Make an exact copy, without pictures, of the lines below from the one containing "You are a computer-use" to the last line, both ends included.

[Collected data entries]
* * * * * * * * *

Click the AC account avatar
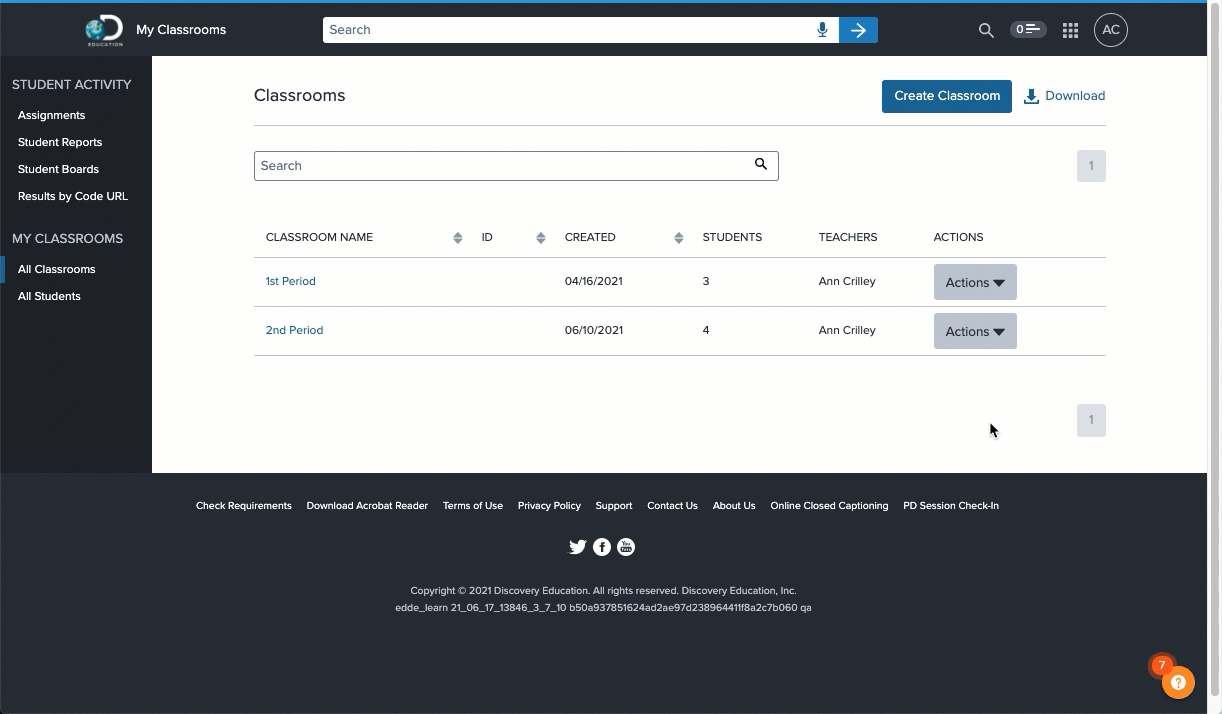 tap(1111, 30)
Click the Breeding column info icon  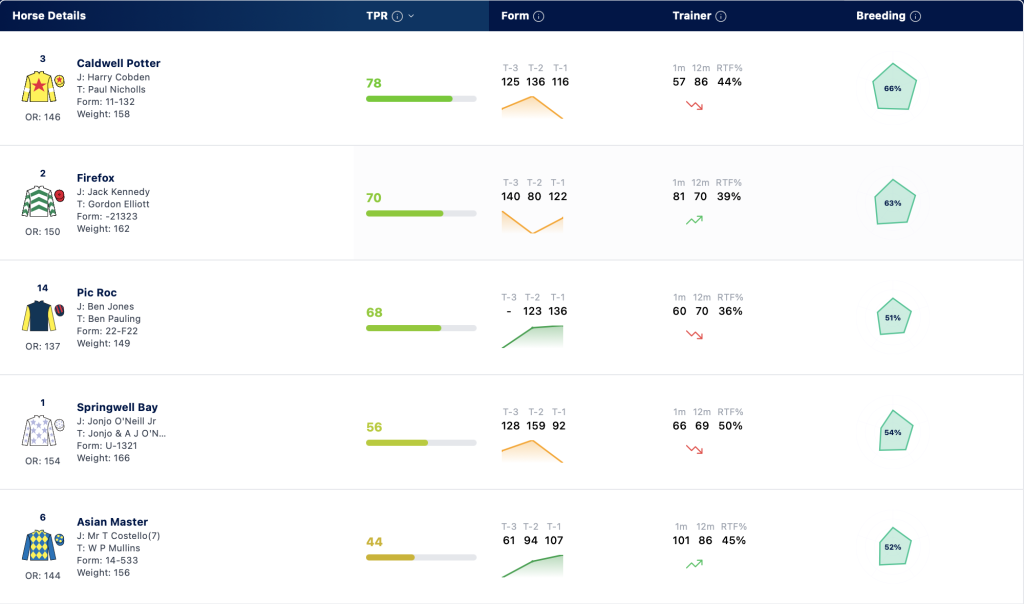pyautogui.click(x=916, y=16)
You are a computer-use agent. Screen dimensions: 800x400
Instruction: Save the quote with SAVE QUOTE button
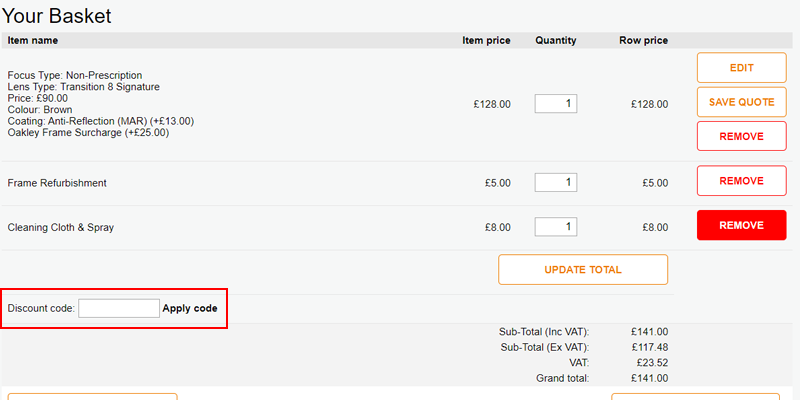click(741, 102)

* * * * * * * * *

■ Answer section
You are a computer-use agent. Screen dimensions: 800x400
Instruction: Save the quote with SAVE QUOTE button
click(741, 102)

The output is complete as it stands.